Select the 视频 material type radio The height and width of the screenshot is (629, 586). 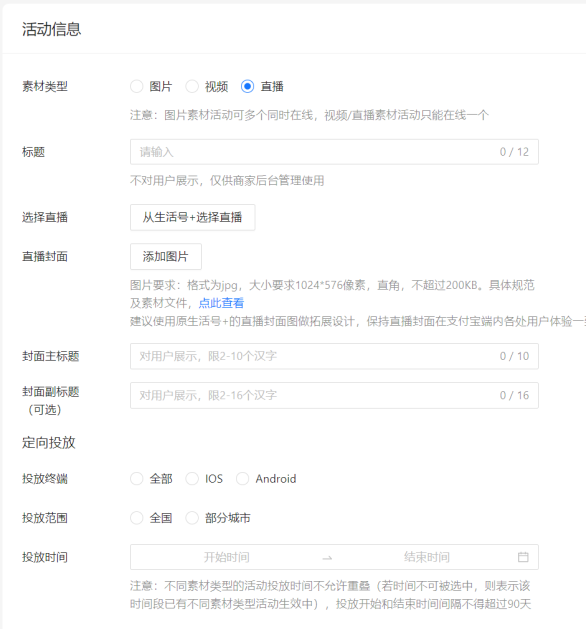[x=192, y=86]
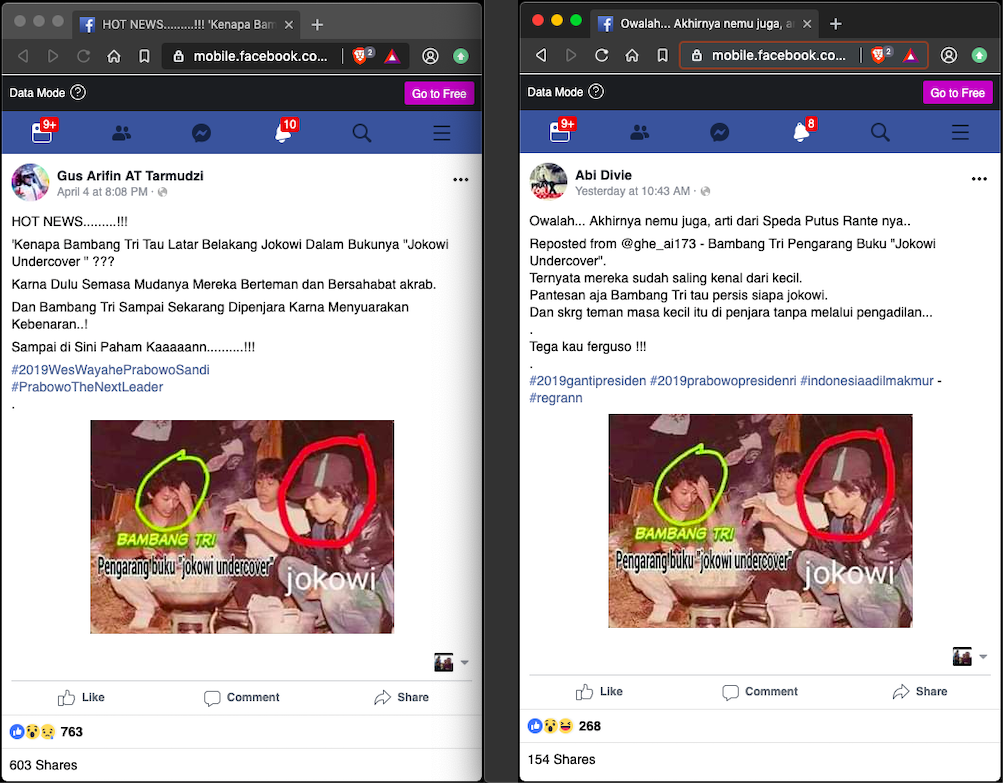
Task: Open friends icon in right window
Action: point(640,133)
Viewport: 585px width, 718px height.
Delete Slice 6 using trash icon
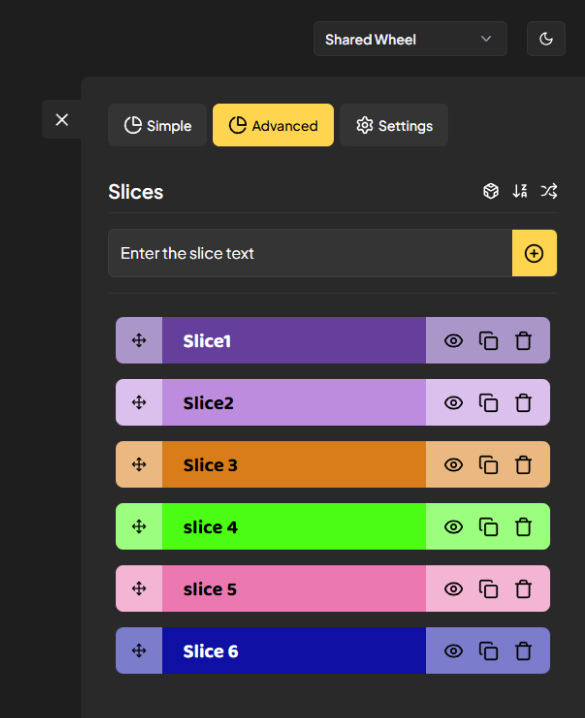(x=523, y=651)
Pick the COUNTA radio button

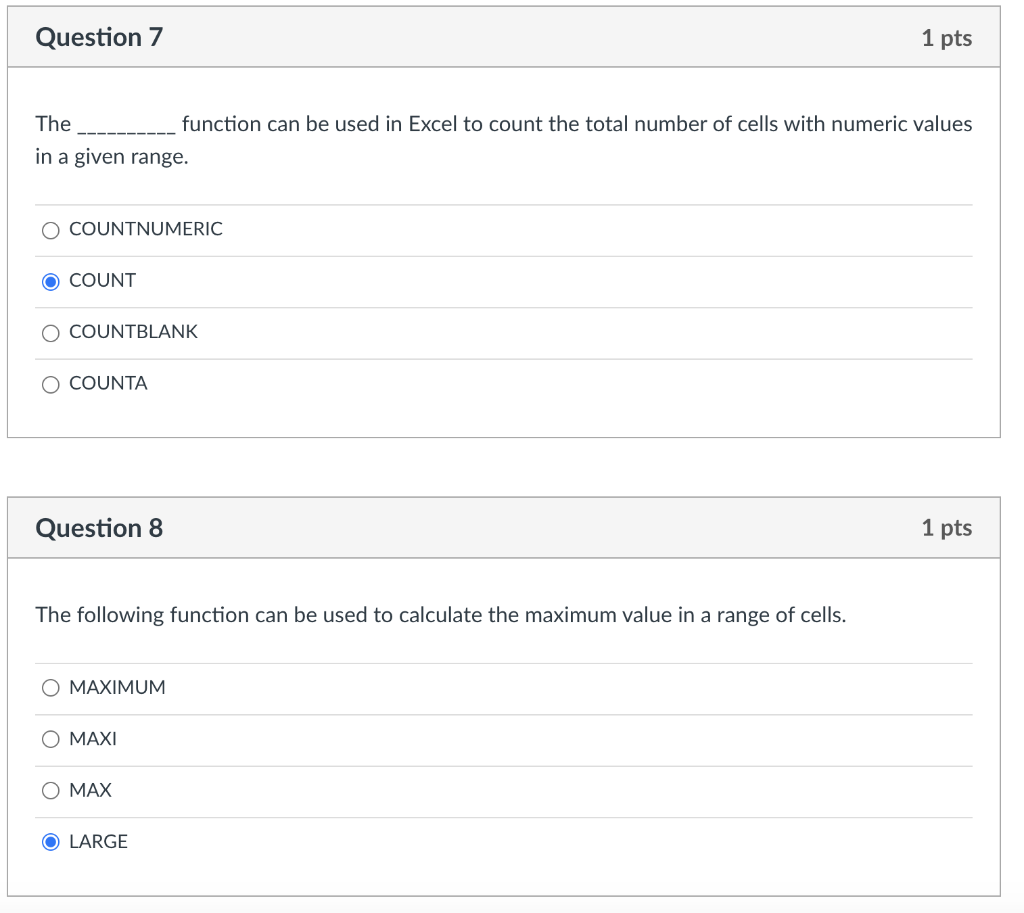pos(51,384)
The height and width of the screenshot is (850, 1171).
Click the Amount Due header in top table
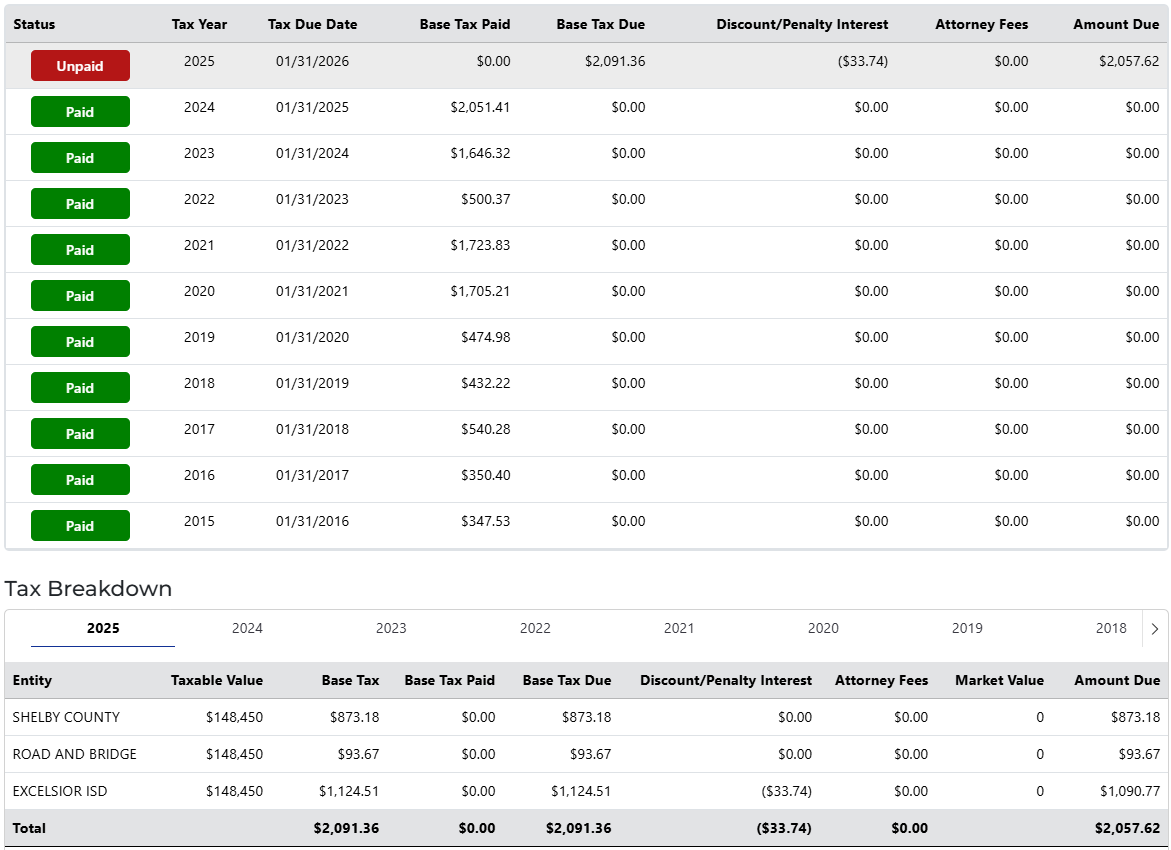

━━━━━━━━

**TASK ITEM**
Give back exactly the lines from the one containing "The height and width of the screenshot is (850, 1171)." to the final line of the entries, both included, and no picture.

**EXPECTED ANSWER**
The height and width of the screenshot is (850, 1171).
Click the Amount Due header in top table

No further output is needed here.